MUMBAI, India, Feb. 6 -- Intellectual Property India has published a patent application (202641007107 A) filed by Dayananda Sagar University; and Dayananda Sagar Academy Of Technology And Management, Bengaluru, Karnataka, on Jan. 24, for 'multi-stream gradient boosting lightgbm framework for alzheimer's disease diagnosis using mri and pet datasets.'
Inventor(s) include Prof. Pooja Shree H R; Dr. G Manjula; Lavanya K; Prof. Yashaswini H C; Prof. Gaurav Kumar; Prof. Kavyashree I Pattan; Prof. Bharath M B; and Prof. Mala B A.
The application for the patent was published on Feb. 6, under issue no. 06/2026.

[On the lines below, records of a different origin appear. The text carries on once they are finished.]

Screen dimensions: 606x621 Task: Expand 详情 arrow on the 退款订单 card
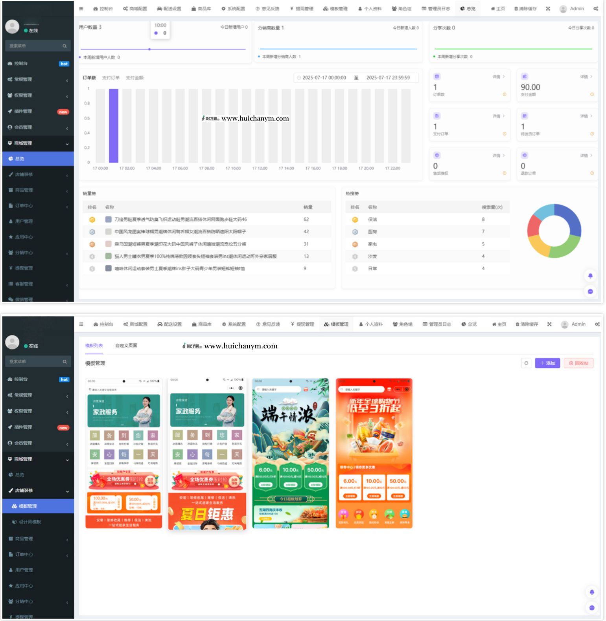[x=586, y=156]

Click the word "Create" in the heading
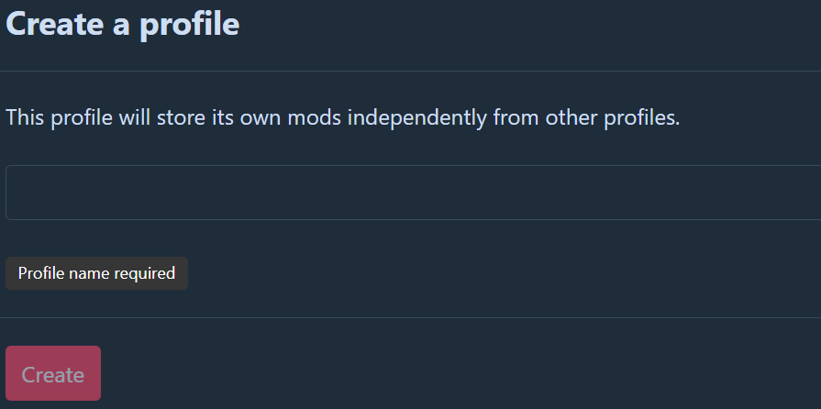pos(54,24)
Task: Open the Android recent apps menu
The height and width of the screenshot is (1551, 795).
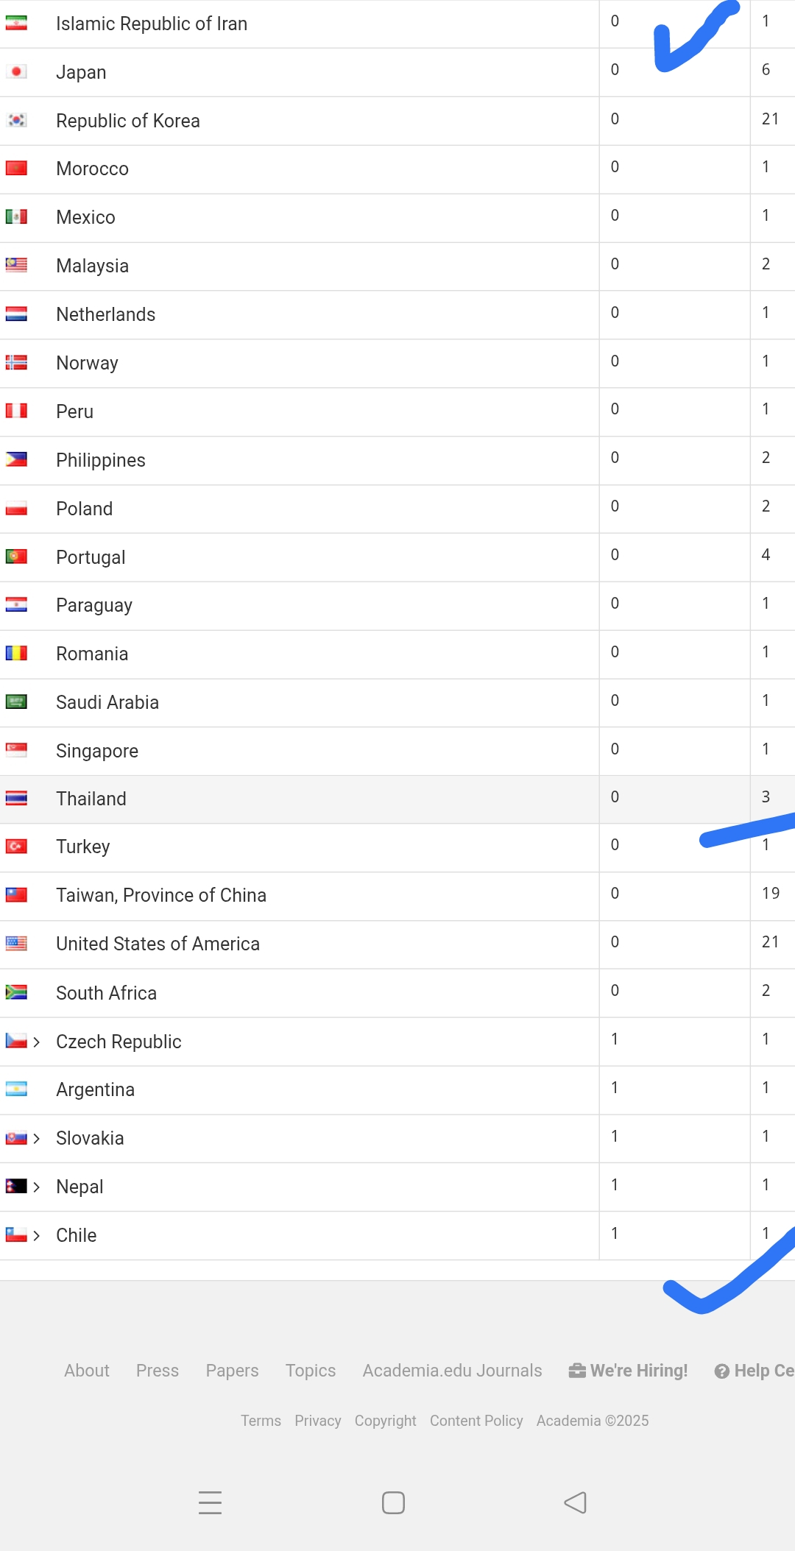Action: pos(211,1502)
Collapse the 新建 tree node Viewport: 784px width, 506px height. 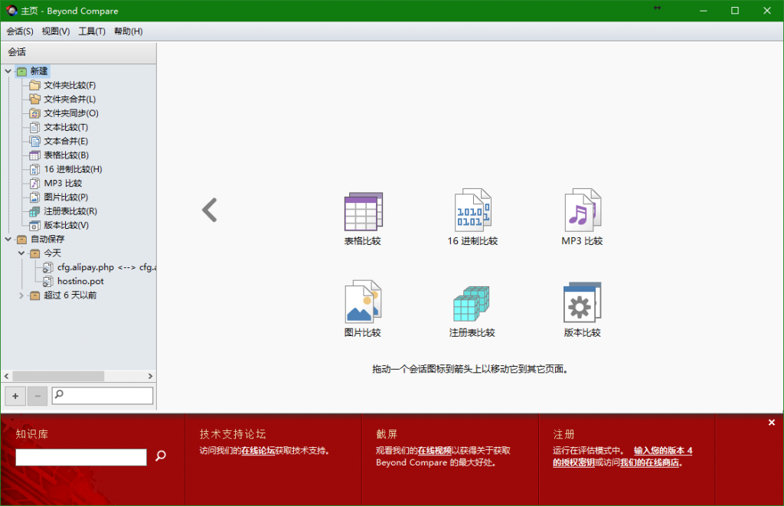tap(8, 71)
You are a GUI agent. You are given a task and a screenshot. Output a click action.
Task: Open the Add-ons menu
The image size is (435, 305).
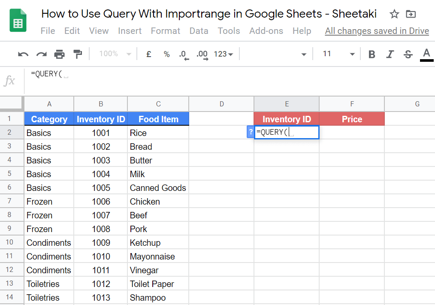coord(266,30)
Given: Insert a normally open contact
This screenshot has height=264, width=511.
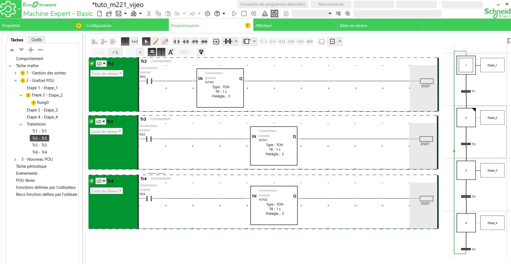Looking at the screenshot, I should pyautogui.click(x=176, y=41).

According to the abstract released by the Intellectual Property India: "Alzheimer's disease is a progressive neurodegenerative disorder that requires early and reliable detection to enable timely clinical intervention. Traditional diagnostic methods often fail to identify subtle early-stage changes, creating the need for automated imaging-based solutions. Prior research indicates that MRI captures structural atrophy while PET identifies early metabolic abnormalities, and combining both modalities significantly enhances diagnostic accuracy. Building on these findings, this project aims to develop an automated system that analyzes MRI and PET scans from the ADNI-3 dataset to detect Alzheimer's disease with improved precision. The objective is to investigate multimodal feature extraction, test deep-learning-based CNN embeddings, and evaluate LIGHTGBM classification performance after fusing MRI and PET features. The methodology includes DICOM-TO NIFTI conversion, preprocessing through intensity normalization and resizing, and extraction of high-dimensional embeddings using convolutional neural networks. These fused features are then classified to determine the presence of Alzheimer's disease. A FASTAPI backend and web-based frontend are incorporated to enable user-friendly scan uploads and real-time predictions. Overall, the project seeks to assess the effectiveness of multimodal imaging and machine learning in supporting early, scalable, and efficient Alzheimer's detection."